Foot ulcers are especially common in persons who have one or more of the following health problems:
- Peripheral neuropathy — In peripheral neuropathy (nerve damage in the extremities), the nerves that normally detect sensations in the feet can no longer warn about pain or discomfort. When this happens, even tight-fitting shoes can trigger a foot ulcer by simply rubbing on a portion of the foot that has become numb to the sensation. Persons with peripheral neuropathy may not be able to “feel” it when they’ve stepped on something sharp or when they have an irritating pebble in their shoe. They can significantly injure their feet and never know it, unless they routinely examine their feet for sites of injury. Unfortunately, many elderly individuals and diabetics with vision problems cannot see their feet well enough to perform even this simple foot examination. This is one of the reasons why elderly individuals with peripheral neuropathy develop foot ulcers more than nine times more often than those with normal foot sensation.
- Circulatory problems — Any illness that decreases circulation to the feet can cause foot ulcers by decreasing the foot’s blood supply, which deprives cells of oxygen, making the skin more vulnerable to injury and slowing the foot’s ability to heal.
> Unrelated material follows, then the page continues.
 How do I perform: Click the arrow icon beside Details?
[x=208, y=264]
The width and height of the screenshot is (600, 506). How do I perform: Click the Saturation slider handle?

Persons are at especially high risk of foot ulcers if the circulation in their leg arteries is reduced because of atherosclerosis, a disease that is triggered by fatty deposits of cholesterol within the walls of arteries.
- Abnormalities in the bones or muscles of the feet — Any condition that distorts the normal anatomy of the foot can lead to foot ulcers, especially if the foot is forced into shoes that cannot accommodate the foot’s altered shape. Diabetics are at higher risk of foot abnormalities that can lead to foot ulcers. This is because long-standing, poorly-controlled diabetes can cause nerve and muscle problems that can lead to claw foot (muscle contractions that produce a claw-like position of the toes) and increase the risk of fractures and dislocations of the foot bones.
More than any other group, persons with diabetes have a particularly high risk of developing foot ulcers. This is because the long-term complications of poorly-controlled diabetes often include the triple risk factors of neuropathy, circulatory problems and a gradual development of structural abnormalities in the feet. Among the estimated 16 million diabetics living in the United States, approximately 15 percent will eventually develop an ulcer involving either the foot or ankle. Without prompt and proper treatment, this ulcer may become so severe that it requires hospital treatment or even amputation.
In addition to diabetes, other medical conditions that increase the risk of foot ulcers include:
- Atherosclerosis — This condition involves poor circulation to the legs.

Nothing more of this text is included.